BT: How do you want to be remembered?

JS: As a good person. (he laughs) As a happy person. Yeah and sharing yup.

BT: Do you feel like you’re leaving part of your elf with the youth today? With the people you teach.

JS: Yeah I think I’ve done pretty much. And I hope I am here to do a lot more. You know. Like I go to elementary schools sometimes. I go in and play for kids and stuff and like drive my bus one day last week this kid. Boy this kid is bad(both laugh). I took my harmonica to work with me right and I said hey man I want to show you something because he playing an instrument you know. I said come here I want to show you something. I got him and his sister and said y’all stay on the bus for a minute right. So I pulled up and pulled up and pulled over. I pulled my harmonica out and I started playing and they said wow Mr. Jay that’s bad. Aw they told all the kids you know Mr. Jay did. (Both Laugh) That’s cool. I gave them one of my business cards and I told them to look on the internet on Google and Google my name in. and um see what I do for a living. And tell them why I like music. And I said you keep playing music. You really going to

Toussaint 33 enjoy it one day. You going to be able to sit down and keep yourself company. You know. I try to influence kids like that give them a thought. If I can get one kid to turn around and think positive, then I am a happy man. Yeah.

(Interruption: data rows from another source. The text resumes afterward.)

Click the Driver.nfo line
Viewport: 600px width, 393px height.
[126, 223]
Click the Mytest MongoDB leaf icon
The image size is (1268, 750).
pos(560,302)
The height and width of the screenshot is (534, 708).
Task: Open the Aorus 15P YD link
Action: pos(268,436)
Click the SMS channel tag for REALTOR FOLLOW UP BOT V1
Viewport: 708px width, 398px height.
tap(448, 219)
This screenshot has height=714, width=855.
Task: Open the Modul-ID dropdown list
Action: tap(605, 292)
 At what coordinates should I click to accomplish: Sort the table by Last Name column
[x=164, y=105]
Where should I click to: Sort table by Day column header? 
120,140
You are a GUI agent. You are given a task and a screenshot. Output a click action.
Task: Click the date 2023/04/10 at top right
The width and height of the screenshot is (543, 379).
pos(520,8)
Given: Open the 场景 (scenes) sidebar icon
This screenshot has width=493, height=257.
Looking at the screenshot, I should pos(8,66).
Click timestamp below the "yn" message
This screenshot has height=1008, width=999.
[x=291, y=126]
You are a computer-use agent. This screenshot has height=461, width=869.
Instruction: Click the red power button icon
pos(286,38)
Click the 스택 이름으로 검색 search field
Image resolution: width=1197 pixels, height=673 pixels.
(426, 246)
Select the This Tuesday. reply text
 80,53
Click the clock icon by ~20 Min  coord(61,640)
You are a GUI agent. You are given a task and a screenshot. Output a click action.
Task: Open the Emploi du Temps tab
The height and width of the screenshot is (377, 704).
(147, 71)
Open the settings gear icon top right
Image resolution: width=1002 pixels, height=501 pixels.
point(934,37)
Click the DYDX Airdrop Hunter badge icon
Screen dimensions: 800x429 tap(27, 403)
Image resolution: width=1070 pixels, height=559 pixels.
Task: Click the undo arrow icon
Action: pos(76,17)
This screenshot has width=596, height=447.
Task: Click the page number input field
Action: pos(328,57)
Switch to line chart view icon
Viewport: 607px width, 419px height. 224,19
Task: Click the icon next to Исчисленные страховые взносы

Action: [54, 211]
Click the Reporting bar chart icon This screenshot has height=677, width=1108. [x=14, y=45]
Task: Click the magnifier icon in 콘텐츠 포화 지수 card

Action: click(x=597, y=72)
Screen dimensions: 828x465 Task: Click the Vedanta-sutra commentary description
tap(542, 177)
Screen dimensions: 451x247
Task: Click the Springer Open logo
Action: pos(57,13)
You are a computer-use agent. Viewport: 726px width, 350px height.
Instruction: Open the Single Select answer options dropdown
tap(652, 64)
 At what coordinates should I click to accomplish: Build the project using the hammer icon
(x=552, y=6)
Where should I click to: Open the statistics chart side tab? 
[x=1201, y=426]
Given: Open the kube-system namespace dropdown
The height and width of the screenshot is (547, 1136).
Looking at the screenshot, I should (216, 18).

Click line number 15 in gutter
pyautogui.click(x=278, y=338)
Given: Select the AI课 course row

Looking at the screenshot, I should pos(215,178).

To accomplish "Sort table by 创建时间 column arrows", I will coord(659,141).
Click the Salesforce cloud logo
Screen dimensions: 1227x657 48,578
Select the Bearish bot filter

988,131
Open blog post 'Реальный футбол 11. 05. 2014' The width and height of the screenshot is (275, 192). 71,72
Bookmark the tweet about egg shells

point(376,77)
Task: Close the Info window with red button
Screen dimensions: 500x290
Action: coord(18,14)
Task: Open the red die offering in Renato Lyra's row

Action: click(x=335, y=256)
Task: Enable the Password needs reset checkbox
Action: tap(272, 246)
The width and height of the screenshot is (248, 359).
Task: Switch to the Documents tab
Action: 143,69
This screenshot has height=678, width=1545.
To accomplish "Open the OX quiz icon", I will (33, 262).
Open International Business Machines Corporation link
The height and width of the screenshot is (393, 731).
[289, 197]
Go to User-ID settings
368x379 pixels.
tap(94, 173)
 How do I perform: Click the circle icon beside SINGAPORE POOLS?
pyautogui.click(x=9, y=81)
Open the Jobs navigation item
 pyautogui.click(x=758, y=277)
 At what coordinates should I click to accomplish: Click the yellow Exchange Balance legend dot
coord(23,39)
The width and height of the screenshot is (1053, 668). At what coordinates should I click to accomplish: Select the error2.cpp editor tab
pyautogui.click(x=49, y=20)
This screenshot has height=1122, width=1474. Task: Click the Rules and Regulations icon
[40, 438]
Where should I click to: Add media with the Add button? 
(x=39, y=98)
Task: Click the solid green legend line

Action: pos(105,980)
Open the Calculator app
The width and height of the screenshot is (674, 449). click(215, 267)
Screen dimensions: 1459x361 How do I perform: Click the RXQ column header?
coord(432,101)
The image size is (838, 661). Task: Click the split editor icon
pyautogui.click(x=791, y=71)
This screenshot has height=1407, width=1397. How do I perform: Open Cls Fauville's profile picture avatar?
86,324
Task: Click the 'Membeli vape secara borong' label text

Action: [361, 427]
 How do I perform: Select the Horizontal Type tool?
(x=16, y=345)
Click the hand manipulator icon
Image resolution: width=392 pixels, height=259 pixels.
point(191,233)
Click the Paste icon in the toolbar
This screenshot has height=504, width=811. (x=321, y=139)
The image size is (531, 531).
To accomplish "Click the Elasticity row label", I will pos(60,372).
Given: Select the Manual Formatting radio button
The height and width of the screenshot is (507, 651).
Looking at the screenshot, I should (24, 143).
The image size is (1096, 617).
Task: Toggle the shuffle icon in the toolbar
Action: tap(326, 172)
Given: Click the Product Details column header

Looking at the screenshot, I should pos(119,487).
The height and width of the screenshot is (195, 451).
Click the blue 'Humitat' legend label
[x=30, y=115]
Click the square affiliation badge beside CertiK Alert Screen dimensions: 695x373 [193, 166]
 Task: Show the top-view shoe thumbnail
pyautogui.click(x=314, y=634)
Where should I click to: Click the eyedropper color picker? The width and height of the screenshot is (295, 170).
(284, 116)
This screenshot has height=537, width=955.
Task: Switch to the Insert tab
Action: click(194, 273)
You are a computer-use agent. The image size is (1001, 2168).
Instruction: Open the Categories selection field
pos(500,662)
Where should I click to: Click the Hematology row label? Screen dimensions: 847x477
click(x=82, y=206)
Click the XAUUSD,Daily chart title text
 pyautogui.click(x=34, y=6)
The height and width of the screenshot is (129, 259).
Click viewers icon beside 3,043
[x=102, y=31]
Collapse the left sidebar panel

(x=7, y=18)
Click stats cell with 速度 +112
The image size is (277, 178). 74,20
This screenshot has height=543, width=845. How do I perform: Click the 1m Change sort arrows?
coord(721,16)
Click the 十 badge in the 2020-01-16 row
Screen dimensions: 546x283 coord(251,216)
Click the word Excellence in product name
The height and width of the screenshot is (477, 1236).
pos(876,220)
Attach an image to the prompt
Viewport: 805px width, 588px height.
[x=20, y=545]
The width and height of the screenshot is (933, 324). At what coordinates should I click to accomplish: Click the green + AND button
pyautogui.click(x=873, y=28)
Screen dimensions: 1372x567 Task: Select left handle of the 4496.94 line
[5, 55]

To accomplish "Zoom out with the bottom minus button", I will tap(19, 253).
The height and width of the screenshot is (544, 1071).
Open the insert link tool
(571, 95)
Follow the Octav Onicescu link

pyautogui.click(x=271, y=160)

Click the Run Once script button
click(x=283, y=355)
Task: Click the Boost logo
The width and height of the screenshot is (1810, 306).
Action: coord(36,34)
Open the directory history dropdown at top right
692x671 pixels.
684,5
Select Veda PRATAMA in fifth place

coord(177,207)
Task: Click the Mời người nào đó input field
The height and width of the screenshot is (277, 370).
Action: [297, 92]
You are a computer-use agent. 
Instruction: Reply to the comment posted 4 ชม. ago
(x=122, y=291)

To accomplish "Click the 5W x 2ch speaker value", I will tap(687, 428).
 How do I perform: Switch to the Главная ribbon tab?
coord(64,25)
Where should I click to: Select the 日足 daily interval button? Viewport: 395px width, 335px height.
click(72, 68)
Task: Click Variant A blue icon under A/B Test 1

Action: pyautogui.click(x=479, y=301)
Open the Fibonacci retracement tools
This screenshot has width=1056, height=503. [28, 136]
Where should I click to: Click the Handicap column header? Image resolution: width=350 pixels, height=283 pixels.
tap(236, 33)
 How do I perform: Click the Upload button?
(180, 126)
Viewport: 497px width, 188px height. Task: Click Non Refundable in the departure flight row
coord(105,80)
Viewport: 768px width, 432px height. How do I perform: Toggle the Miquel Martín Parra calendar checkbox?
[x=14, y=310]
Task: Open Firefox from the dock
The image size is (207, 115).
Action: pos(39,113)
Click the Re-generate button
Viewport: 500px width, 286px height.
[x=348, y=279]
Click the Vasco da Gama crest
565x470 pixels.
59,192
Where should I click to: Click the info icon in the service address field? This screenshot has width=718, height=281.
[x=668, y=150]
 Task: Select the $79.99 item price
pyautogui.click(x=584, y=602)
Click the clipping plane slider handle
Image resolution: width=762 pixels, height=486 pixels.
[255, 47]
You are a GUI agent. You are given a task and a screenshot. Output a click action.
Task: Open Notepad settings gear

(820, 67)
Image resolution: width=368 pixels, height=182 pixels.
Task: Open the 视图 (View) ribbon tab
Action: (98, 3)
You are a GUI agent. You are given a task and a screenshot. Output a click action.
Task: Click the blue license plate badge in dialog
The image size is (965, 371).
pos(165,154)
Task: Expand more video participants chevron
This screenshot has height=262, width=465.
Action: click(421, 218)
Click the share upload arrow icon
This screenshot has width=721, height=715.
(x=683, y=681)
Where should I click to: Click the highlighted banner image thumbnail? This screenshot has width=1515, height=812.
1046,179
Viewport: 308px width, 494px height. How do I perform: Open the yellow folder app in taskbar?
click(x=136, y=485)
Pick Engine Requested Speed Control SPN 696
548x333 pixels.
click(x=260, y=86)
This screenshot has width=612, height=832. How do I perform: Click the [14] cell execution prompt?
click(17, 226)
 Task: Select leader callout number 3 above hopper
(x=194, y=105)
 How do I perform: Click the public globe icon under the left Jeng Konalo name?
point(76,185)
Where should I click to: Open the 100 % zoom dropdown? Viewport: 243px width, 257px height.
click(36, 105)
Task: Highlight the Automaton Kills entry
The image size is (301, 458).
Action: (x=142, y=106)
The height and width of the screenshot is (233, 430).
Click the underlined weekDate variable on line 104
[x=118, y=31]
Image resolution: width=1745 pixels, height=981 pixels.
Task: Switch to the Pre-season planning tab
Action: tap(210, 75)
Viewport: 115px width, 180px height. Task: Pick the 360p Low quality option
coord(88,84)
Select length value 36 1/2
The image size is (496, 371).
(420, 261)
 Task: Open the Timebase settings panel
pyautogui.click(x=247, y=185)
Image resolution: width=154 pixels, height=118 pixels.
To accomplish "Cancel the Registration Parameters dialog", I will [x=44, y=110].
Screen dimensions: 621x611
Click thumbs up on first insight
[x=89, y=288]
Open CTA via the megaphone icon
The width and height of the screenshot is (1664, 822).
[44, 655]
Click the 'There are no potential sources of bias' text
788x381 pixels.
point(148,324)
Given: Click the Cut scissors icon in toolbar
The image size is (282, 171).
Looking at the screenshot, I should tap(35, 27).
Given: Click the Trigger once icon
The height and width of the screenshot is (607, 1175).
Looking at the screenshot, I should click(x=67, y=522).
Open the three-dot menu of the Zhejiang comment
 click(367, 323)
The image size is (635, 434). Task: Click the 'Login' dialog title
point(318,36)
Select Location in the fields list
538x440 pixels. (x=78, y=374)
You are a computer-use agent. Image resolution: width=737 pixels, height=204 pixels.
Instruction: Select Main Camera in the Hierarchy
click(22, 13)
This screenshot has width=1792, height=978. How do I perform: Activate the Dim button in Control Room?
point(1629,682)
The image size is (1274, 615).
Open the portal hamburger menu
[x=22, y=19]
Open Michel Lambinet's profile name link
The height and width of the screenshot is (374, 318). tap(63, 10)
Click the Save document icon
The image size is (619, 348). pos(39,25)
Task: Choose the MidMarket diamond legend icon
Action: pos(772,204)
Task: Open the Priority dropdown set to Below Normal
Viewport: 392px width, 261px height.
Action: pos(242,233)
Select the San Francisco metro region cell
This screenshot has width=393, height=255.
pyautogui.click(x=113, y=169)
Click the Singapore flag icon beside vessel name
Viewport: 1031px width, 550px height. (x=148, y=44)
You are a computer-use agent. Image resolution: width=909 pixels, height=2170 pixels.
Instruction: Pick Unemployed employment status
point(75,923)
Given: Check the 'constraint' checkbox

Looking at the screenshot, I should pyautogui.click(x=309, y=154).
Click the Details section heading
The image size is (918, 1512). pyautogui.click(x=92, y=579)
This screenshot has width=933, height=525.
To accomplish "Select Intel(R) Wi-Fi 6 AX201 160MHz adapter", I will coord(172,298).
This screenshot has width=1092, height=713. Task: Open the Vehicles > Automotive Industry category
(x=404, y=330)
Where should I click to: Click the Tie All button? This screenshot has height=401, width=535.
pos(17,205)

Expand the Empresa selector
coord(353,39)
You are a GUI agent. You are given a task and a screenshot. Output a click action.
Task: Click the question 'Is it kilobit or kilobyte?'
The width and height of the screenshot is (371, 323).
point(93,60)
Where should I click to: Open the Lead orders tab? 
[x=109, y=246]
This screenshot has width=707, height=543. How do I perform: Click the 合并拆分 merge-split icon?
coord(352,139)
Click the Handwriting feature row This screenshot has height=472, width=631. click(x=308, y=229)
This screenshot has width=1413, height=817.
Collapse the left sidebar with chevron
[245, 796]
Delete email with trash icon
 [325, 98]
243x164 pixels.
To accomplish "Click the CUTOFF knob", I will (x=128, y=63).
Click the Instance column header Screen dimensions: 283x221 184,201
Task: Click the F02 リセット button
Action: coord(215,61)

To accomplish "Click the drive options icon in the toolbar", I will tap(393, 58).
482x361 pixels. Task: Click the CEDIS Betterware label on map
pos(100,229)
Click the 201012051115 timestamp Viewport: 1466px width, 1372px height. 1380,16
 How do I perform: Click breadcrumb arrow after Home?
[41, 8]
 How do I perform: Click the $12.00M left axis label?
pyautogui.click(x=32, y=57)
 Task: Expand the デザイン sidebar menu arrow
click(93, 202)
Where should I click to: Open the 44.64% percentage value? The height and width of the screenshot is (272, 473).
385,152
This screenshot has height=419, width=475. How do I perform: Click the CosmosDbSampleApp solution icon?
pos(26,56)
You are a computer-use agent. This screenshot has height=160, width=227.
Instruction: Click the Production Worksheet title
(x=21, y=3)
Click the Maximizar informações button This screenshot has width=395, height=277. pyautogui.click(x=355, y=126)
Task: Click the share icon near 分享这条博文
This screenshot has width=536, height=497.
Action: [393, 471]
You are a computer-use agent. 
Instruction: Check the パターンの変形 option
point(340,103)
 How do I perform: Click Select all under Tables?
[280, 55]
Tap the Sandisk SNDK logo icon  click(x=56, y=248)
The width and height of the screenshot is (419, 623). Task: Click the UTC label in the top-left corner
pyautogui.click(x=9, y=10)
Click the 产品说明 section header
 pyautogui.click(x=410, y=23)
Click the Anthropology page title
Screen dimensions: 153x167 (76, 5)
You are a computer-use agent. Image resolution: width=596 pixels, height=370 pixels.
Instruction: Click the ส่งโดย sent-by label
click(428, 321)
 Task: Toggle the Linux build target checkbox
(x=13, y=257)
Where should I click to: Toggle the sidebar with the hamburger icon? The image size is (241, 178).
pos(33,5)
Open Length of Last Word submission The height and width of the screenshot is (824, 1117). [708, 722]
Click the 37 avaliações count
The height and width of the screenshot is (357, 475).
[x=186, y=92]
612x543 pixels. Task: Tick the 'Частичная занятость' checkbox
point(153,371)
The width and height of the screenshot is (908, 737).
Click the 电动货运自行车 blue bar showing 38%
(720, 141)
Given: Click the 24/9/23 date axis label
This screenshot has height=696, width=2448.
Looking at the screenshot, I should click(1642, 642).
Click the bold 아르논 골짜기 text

BT: What role will Blues have in the future?

JS: What role will it have in the future? It’ll give people something to do. People need stuff to do. People like work hard and like a lot of people. I had people come to me down in D.C.to hotels and traveling and business trips and that’s they’re way of winding down. And it’s a good way. Blues is something that you can listen to and hold a conversation. A lot of hire duos because they can listen to it and have a conversation, they can have their little taste of whatever you want to call it. But they can communicate and it’s a sociable type of music. And its enjoyable.

BT: Blues seems to always be characterized as pain and sorrow music. Isn’t there more then that?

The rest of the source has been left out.